*Task directions*
Carry on the Sherlock Holmes movie review below, writing on from its last sentence.

*Page text*

== == ==

Everyone knows that no-one plays a bat-shit crazy, excentric genius like Robert Downey Jnr. I mean if you’ve seen his take on Ironman/Tony Stark then you’ve seen the afore-mentioned character type at its best. Well actually, at its second best. It turns out that the best is portrayal is one Sherlock Holmes, resident at 221B Baker Street, London.
One day Madonna’s missus, Guy Ritchie decided to steer away from his usual movies about gangsters with shooters in modern London. Instead he’d do a movie about gangsters with much more primitive shooters, in Victorian London. The story follows Holmes and Watson on their last case before Watson gets married. Along the way we get magic, secret societies, fist fights, stick fighting, and of course, gorgeous women in corsets.
I am not going to go into the story. Frankly it’s complicated, with surprising twists and turns at every stage. Enough to say that it is precisely what you would expect from both Guy Richie and a Holmes movie.
What I am going to talk about is the movie as a whole, itself. The writing is sharp, quick, and hilarious. The sets are simply amazing, everything you would expect from the very best period drama. The costumes are incredible. The editing flawless, with the movie never slowing down, or becoming boring in any way for even an instant. The casting is simply superb. Downey’s Holmes is not the staid, purely cerebral character we all grew up with on television. He’s a scrapping bastard, who takes pleasure from sort of torturing Watson’s bulldog. He’s mean, nasty, unpleasant, and charming as hell. Jude Laws Watson is a stereotype of the retired veteran British officer, just as the character always has been. But unlike other versions he’s much a man of action, as he is a man of medicine.

== == ==

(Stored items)
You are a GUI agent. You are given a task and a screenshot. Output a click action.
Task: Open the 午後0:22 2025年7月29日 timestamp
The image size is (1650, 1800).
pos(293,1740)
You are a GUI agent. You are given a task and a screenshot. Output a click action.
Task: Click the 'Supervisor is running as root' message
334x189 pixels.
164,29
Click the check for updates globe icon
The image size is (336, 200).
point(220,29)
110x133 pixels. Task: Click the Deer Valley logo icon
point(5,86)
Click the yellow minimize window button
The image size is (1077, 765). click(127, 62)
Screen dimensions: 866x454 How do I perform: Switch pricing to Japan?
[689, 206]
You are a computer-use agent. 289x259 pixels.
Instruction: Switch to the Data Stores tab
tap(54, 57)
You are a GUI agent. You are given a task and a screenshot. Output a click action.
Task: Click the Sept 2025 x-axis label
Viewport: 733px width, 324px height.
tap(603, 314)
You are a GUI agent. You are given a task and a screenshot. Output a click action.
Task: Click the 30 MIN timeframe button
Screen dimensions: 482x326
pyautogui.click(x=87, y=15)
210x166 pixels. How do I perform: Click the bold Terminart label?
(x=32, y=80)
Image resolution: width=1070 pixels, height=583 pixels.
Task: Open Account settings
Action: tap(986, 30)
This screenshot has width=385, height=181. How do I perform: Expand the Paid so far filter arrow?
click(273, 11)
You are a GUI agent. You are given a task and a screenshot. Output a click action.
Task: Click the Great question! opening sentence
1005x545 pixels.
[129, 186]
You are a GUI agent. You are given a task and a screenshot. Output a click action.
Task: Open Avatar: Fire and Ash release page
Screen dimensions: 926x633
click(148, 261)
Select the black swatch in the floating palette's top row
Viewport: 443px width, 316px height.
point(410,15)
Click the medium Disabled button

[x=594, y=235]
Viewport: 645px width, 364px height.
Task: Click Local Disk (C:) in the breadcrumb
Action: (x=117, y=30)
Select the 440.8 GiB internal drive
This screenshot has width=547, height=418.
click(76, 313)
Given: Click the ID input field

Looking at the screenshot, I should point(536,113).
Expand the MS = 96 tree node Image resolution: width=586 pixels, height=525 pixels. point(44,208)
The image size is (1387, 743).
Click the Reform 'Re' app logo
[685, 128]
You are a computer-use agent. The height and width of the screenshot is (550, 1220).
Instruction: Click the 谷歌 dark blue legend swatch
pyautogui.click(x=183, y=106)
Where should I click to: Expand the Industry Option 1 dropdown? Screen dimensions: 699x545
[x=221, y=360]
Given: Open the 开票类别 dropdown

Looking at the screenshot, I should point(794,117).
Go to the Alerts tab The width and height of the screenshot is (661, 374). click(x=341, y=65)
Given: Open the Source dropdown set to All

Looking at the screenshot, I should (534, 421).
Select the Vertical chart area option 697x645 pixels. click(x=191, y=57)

== == ==

*Result for this task*
There is only really one let down, and that’s the score. It’s frankly rather humdrum. Exactly what you would expect, and oddly out-of-place in this movie for that very reason.
I have to say I was hugely skeptical when I heard that this movie was being shot. There’s been so many attempts to capture on-screen, both large and small, the barely contained madness that fuels the genius of Sherlock Holmes as he was portrayed in the books. Very few of them have ever come even vaguely close. Some how Mr. Madonna manages it better than most. Even if in the end it is achieved in large part by his leaning heavily on the acting talents of Robert Downey Jnr. as Holmes and Jude Law as Watson. Regardless of how I am now waiting expectantly for the sequel, time to see this new Holmes go up against Moriarty the Napolean of Crime.